Reading and writing became her salvation. But in the beginning, she found that “most of my characters were white. If I made a conscious decision to write about black people, it would be the ‘hood.

“But that wasn’t my experience or upbringing either. Every time if I wanted to write about something closer to my own experience, the characters’ suddenly became white. It was completely unconscious, and I needed to examine it.”

What helped unlock it was looking at speculative and supernatural texts in which all the rules and walls came down and she could see her characters outside the contexts of time and expectations. Her book “The Between,” a speculative thriller peopled by black characters, gave her space to examine the issues that affected her black middle-class life, which was often invisible in books.
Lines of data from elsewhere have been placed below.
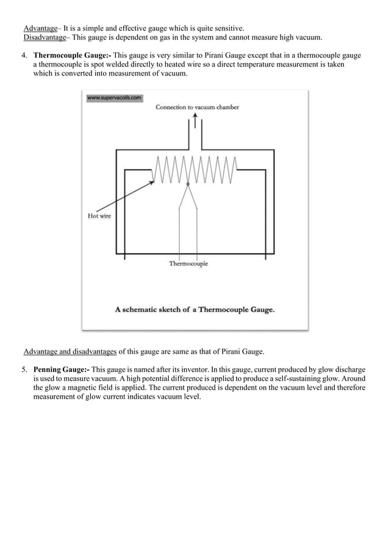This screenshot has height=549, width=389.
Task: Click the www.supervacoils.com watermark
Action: [x=115, y=97]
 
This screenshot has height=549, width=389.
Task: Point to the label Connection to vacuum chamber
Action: [x=197, y=108]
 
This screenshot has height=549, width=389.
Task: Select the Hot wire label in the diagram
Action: [x=99, y=216]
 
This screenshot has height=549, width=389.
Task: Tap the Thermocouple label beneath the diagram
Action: [x=188, y=264]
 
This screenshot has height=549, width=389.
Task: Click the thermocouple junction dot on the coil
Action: [x=188, y=183]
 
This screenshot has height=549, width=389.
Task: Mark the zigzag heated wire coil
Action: [x=195, y=169]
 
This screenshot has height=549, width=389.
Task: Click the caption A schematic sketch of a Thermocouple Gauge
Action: [x=194, y=309]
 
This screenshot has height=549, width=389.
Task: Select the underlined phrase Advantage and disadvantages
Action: [x=70, y=351]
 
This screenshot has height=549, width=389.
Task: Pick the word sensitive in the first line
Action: [x=228, y=28]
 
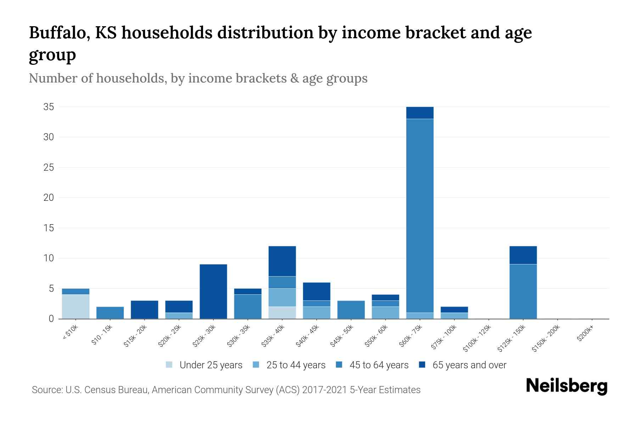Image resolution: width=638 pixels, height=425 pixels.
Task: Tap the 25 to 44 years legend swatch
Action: click(x=256, y=365)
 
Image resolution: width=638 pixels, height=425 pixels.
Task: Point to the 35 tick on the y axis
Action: click(x=49, y=107)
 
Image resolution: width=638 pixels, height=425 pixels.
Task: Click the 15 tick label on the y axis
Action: click(x=49, y=228)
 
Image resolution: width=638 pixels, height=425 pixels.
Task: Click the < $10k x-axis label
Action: click(x=70, y=332)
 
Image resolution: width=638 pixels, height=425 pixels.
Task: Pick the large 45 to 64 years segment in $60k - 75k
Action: click(x=420, y=216)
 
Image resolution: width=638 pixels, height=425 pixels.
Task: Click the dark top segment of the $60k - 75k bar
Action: click(x=420, y=113)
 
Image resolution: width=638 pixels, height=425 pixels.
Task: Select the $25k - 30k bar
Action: click(x=213, y=291)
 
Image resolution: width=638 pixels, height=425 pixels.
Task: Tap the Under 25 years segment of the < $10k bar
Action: click(x=75, y=307)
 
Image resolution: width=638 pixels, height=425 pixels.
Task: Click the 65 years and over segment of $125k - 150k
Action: click(x=523, y=255)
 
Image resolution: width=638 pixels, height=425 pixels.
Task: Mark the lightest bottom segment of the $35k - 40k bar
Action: click(x=282, y=313)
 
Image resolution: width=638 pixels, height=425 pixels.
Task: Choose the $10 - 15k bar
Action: click(x=110, y=313)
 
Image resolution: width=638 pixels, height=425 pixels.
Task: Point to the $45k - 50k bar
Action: click(x=351, y=310)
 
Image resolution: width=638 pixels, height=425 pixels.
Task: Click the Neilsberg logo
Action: click(x=566, y=386)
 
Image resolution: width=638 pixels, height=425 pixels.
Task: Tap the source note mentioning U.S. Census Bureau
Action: click(x=226, y=390)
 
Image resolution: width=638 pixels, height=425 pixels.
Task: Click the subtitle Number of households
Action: click(x=198, y=78)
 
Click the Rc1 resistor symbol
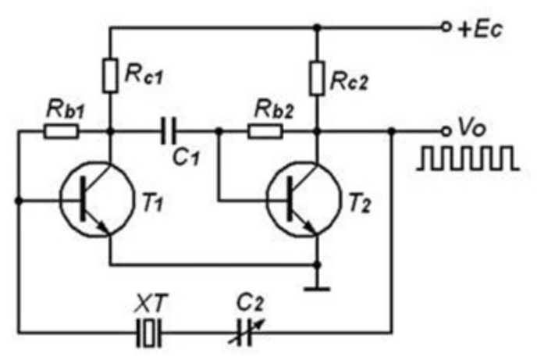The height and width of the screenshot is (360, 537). tap(110, 75)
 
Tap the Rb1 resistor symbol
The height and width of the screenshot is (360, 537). tap(60, 130)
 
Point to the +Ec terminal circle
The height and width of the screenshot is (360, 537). tap(446, 27)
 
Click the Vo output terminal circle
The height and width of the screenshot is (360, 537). tap(446, 130)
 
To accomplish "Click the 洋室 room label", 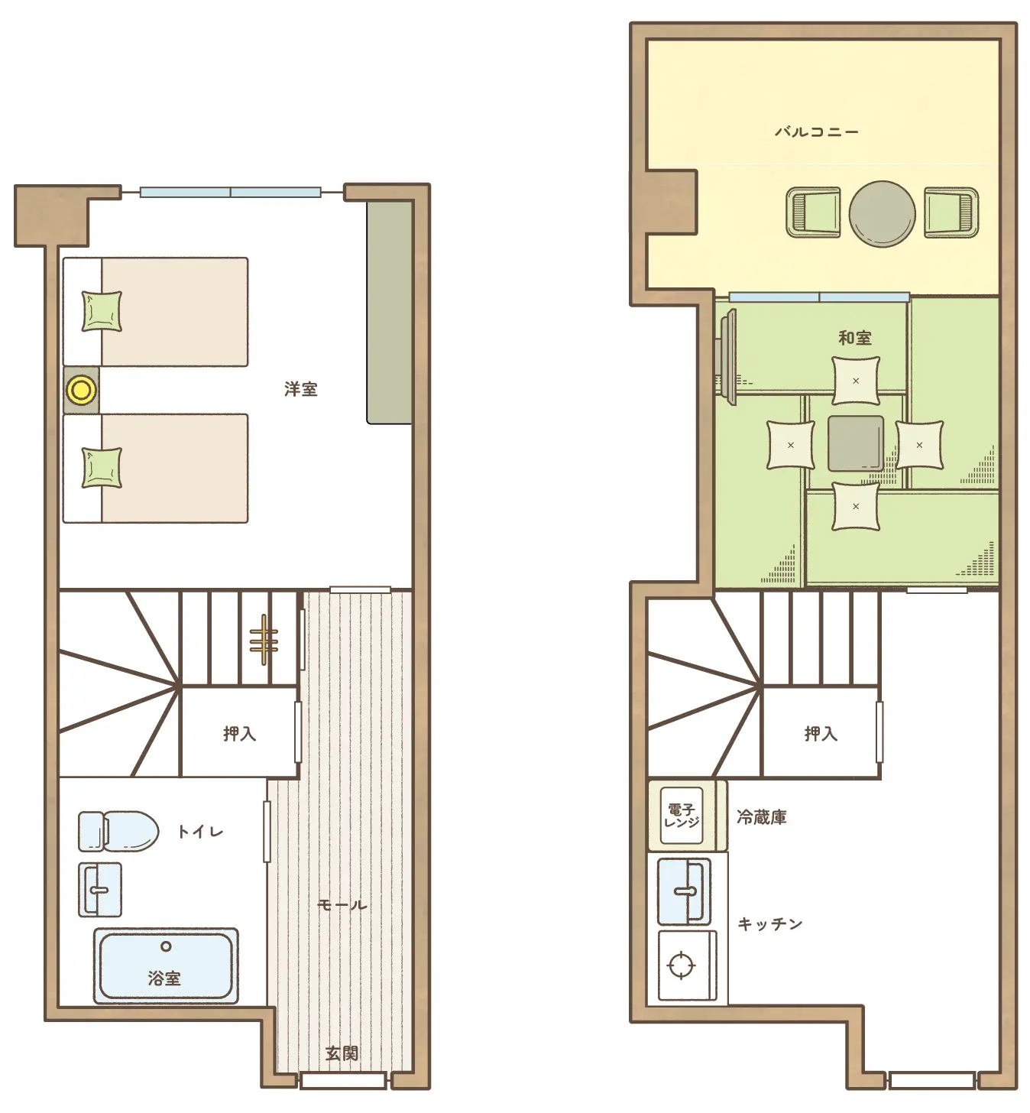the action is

“So in that sense it was a political act. For so long, black people have been working in someone else’s universe,” Due said.

There is an old Richard Pryor saw that’s telling. So much so that it was told and retold -- embellished or flubbed -- over the course of the weekend:

“They had a movie of the future called ‘Logan’s Run,’ ” he once said. “Ain’t no [black people] in it. I said, well, white folks ain’t planning for us to be here. That’s why we gotta make movies. Then we’ll be in the pictures.”

But it wasn’t just “Logan’s Run.” It was the first “Star Wars.” It was shelf upon shelf of sci-fi books. It was the Tomorrowland posters at Disneyland. It was publishers’ rendering black characters white on book covers fearing loss of sales. The not-so-hidden implication, many have begun to understand: That’s why we’ve got to write the books. Then we’ll be in the picture.

“Science fiction opened a door for me,” said novelist Walter Mosley, best known for his crime novels but who has also written in the sci-fi genre (“Blue Light” and “Futureland”). “It’s a very powerful tool. The world as we know it is so out of control. It’s about using your imagination. It’s about play. I can use any words I want to. I could talk about ‘cerulean light’ and not be told ‘a black person wouldn’t speak like that!’ ”

But it’s been a struggle because of a nasty precedent of offensive, racist depictions in fantasy and sci-fi classics by Edgar Rice Burroughs, Robert Heinlein and others. “The problem is, you have to be inspired by it,” observed Due, “and, frankly, even still, not many black people are.”

It’s very clear that’s changing.

By Sunday there’s just been a world of soul searching and charged conversation and networking. At open mike, half a dozen writers stand at the dais to read from journals and single pages: meditations on the dangers of “little girls with padlocked minds”; re-imaginings of Yoruba tales and spells; one young man’s “mythology of my own design.”

Steven Barnes, perhaps the most visible black sci-fi writer currently and the first African American to pen one of the “Star Wars” novelizations (“The Hive”), wraps up the weekend sessions with a talk that is more motivational than writer’s how-to.

Barnes had a hardscrabble life. “I grew with a mother and sister, and they loved me. But they couldn’t teach me how to be a man. Without my dad here, fiction talked to me about who I was. It was important for me to see myself as heroic ... and powerful.”

Stories, said Barnes, “created us. Not the other way around. You have to ask yourself: What will my future be? You have to build a bridge.”